## Excerto do documento
Na parte este dos E.U.A. vivia um esquilinho chamado Bana. Ele vivia na floresta com a sua família. Com a chegada da colonização houve um inevitável corte de árvores. O carvalho onde Bana vivia com a sua família foi cortado e assim perdeu a sua família.
Bana foi recolhido por um rapaz que o levou para a sua quinta e o deixou ao cuidado duma gata, que o criou.
Um dia deflagrou um incêndio na quinta e Bana foi salvo pela sua mãe gata da qual se separou na confusão.
Bana voltou ao bosque de onde viera e aí, graças aos conhecimentos adquiridos pelos homens, salvou os seu amigos dos perigos dos caçadores e de animais ferozes.
Conheceu também outros animais, como Flapi, o seu amigo Cleto, a Doninha, o Picapau, o avozinho Mocho, os divertidos ratinhos Não e Nem e muitos outros amigos.

A série estreou em Portugal em 1980. Aqui fica o genérico, cantado pelo Armando Gama:
 

 

 E como não falar do Sítio do Picapau Amarelo?...

 

 

O cenário principal é um "sítio", batizado com o nome de Picapau Amarelo, de onde vem o título da série, onde mora Dona Benta, uma velha de mais de sessenta anos que vive em companhia de sua neta Lúcia, ou Narizinho como todos dizem e a empregada Tia Nastácia. Narizinho tem como amiga inseparável uma boneca de pano velho chamada Emília, feita por Tia Nastácia. Em um dos capítulos de Reinações de Narizinho, Emília começa a falar graças á pílula falante do Doutor Caramujo, um médico afamado do Reino das águas claras, um palácio que fica no fundo do ribeirão do sítio. Durante as férias escolares, Pedrinho, primo de Narizinho, passa uma temporada de aventuras no Sítio. Juntos, eles desfrutam de aventuras explorando fantasia, descoberta e aprendizagem. Em várias ocasiões, eles deixam o sítio para explorar outros mundos, como a Terra do Nunca, a mitológica Grécia Antiga, um mundo subaquático conhecido como Reino das Águas Claras, e o espaço exterior.

 

 

De seguida, apresento A Corrida Mais Louca do Mundo.

## Registos fornecidos
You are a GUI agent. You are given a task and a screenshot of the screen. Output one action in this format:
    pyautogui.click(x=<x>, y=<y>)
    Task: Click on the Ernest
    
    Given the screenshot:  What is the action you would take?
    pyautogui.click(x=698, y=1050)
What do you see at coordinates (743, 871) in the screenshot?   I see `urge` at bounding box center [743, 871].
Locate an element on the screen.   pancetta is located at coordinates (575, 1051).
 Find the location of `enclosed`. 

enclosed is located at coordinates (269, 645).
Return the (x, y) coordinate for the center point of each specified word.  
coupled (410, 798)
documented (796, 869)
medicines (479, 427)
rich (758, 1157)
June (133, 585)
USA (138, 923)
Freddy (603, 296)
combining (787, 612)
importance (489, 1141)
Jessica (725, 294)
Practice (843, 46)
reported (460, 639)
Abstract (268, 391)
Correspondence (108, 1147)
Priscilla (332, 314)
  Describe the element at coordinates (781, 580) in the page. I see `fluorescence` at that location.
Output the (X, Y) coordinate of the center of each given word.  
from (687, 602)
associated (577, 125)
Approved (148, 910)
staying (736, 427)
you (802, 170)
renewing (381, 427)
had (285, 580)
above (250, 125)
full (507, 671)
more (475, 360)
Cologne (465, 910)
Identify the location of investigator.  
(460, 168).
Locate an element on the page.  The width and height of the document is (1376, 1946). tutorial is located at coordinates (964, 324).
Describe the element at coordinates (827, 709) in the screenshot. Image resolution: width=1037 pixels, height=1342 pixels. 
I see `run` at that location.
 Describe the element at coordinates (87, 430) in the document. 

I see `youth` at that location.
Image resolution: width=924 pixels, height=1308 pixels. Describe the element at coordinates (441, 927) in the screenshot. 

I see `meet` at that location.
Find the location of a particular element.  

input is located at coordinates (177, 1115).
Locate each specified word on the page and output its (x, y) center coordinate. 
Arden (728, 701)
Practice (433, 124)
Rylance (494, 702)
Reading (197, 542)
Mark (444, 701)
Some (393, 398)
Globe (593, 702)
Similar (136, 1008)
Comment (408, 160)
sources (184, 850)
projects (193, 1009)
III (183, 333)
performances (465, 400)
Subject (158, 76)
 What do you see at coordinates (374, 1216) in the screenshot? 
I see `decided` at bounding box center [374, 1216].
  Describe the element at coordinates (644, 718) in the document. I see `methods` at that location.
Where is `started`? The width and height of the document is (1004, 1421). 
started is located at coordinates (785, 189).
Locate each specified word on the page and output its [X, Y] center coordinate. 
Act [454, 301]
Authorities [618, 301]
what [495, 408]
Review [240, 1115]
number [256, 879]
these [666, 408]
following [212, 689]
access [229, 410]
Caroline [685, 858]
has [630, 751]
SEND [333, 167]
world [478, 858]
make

## O que fazer
Escreva a continuação do texto sobre séries infantis, começando logo depois da última frase apresentada. Os registos podem ser ignorados neste exercício.

## Resposta
 Foi um dos melhores produtos dos estúdios Hanna-Barbera, com um grande sentido de humor e personagens muito carismáticas.
William Hanna e Joseph Barbera basearam-se no filme de Blake Edwards, "The Great Race", para criarem este desenho animado onde um grupo de personagens diferentes competia para vencerem cada etapa numa corrida onde tudo era permitido, e onde uma dupla se destacava, a do Dick Detestável (ou Vigarista no Brasil) e o seu cão Mutley (conhecido pelo seu riso) que faziam todo o tipo de trafulhices para vencerem.
 A série foi transmitida em Portugal pela RTP em 1985 na sua versão original legendada em Português.

 

Tinha de falar também na Abelha Maia, certo? Cujo disco também cá anda em casa, cantado pela Ágata e pelo Tozé Brito.

 

 

Maia é uma jovem abelha corajosa, divertida e curiosa. Após o seu nascimento, Maia e as outras jovens abelhas vão à escola para aprender todos os deveres e perigos das abelhas. Mas Maia só pensa em explorar a floresta e conhecer todos os seus habitantes e segredos. Apesar dos avisos da Professora Cassandra, Maia abandona a Colmeia para ir à descoberta da floresta na companhia do seu melhor amigo Willy. As aventuras de Maia são seguidas pelo gafanhoto Flip, pronto a ajudar.

A série estreou na RTP em 1978 com dobragem portuguesa. A segunda série passou na RTP no inicio dos anos 80, também com dobragem portuguesa.

 

 

E, por último... Tom Sawyer.

 

É uma série japonesa que foi introduzida em Portugal em 1986.

Tom Sawyer é um rapaz do campo, muito traquinas, que vive em casa da tia Polly, com o irmão Sid e a prima Mary. É com o seu melhor amigo, Huckleberry Finn, um rapaz pobre e preguiçoso, que Tom partilha as suas maiores aventuras. Os dois perseguem javalis, brincam aos piratas no Rio Mississipi, e estão constantemente a pregar partidas. No meio de tanta agitação, ainda têm tempo para namoros, conhecer o perigoso Joe o Índio, e procurar um tesouro perdido. Baseado no romance de Mark Twain, As Aventuras de Tom Sawyer estão cheias de emoção, amizade e diversão. (Há ainda alguma coisa de Tom Sawyer em mim...).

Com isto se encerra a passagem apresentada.